Mitch Harris. To this point, Harris is best known for returning to baseball after a five-year absence to fulfill his obligation after graduation from the Naval Academy. But the 6-foot-4 right-hander became more than a feel-good story last year when he advanced through three levels of the minors. The showing was enough to earn him his first invitation to big-league camp. Now he needs to do something with it. At 29, Harris might not get many more chances.
Carson Kelly. While the Cardinals aren't thinking much these days about a successor to Yadier Molina, someday they will have to. At this point, the 20-year-old Kelly is as good a candidate as they have. A second-round pick in 2012, Kelly was converted from third base to catcher last year. You can be sure the club would like to see Kelly behind the plate this spring to measure his progress.
Ty Kelly. The switch-hitting utilityman is considered a candidate to make the club as an extra infielder after being picked up in a trade with Seattle. Kelly impressed the club by hitting 15 homers in Class AAA last season. A good power showing in March is likely to earn Kelly, 26, a shot at St. Louis at some point in 2015.
Zach Petrick. Signed as an undrafted free agent in 2012, Petrick made a strong impression in 2013 when he was named the Cardinals' Minor League Pitcher of the Year.

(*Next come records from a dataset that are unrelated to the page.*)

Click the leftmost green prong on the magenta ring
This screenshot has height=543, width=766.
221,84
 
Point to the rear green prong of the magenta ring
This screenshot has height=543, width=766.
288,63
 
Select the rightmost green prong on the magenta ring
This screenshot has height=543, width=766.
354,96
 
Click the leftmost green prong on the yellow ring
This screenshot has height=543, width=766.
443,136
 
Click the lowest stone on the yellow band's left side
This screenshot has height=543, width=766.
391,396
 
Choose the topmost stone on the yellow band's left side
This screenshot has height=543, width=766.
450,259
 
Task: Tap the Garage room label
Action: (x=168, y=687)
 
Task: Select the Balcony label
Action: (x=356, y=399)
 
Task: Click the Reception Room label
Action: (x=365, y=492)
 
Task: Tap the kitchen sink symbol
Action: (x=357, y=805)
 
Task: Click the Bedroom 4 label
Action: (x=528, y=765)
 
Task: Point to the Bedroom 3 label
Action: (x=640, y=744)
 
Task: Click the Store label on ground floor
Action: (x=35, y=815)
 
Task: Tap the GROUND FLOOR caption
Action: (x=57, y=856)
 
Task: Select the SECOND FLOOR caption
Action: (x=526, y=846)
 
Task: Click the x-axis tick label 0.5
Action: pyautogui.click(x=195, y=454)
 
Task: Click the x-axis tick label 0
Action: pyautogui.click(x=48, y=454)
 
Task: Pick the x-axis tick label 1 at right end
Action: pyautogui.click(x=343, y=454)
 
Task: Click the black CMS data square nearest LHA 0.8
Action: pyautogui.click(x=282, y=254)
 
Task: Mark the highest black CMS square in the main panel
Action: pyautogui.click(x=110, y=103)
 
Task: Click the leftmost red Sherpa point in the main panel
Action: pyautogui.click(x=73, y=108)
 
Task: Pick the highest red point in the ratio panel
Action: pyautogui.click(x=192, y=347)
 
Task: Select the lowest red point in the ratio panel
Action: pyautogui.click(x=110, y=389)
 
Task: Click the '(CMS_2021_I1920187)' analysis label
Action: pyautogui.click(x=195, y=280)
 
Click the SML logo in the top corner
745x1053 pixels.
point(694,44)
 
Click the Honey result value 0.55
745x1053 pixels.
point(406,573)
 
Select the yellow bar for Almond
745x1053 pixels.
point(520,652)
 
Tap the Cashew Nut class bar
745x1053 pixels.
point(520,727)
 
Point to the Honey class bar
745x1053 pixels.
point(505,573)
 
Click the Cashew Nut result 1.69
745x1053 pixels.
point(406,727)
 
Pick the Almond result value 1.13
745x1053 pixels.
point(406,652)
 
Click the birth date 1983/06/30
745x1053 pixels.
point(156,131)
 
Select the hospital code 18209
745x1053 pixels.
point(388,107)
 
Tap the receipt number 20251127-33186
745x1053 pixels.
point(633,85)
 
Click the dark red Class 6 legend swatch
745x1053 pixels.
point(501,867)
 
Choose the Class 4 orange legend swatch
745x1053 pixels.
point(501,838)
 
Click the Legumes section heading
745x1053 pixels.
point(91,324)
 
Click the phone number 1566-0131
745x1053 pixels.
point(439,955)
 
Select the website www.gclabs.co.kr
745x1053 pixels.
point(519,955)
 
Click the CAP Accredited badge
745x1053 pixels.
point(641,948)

The 25-year-old right-hander enjoyed a solid 2014 spent mostly in the Memphis rotation. This is his second big-league camp; he pitched four times last year with just so-so results.
Alex Reyes. Only 20, the hard-throwing right-hander did not pitch above low Class A last season, though he did get one outing in a big-league spring training game. He should get at least one this spring, too, but more to gain experience than to put himself on the club's radar. His 100-mph heat already has done that.
Sam Tuivailala. He's just 22 with a fastball that he can throw in the upper 90-mph range, so he doesn't need a big spring to remain a key part of the Cardinals' future. But he has a chance to speed up the timetable on his ETA in St. Louis. Mainly, he needs to avoid the type of problems he endured in a brief call-up last year. Tuivailala pitched twice and struggled mightily, giving up five hits -- two homers -- and walking two while recording only three outs.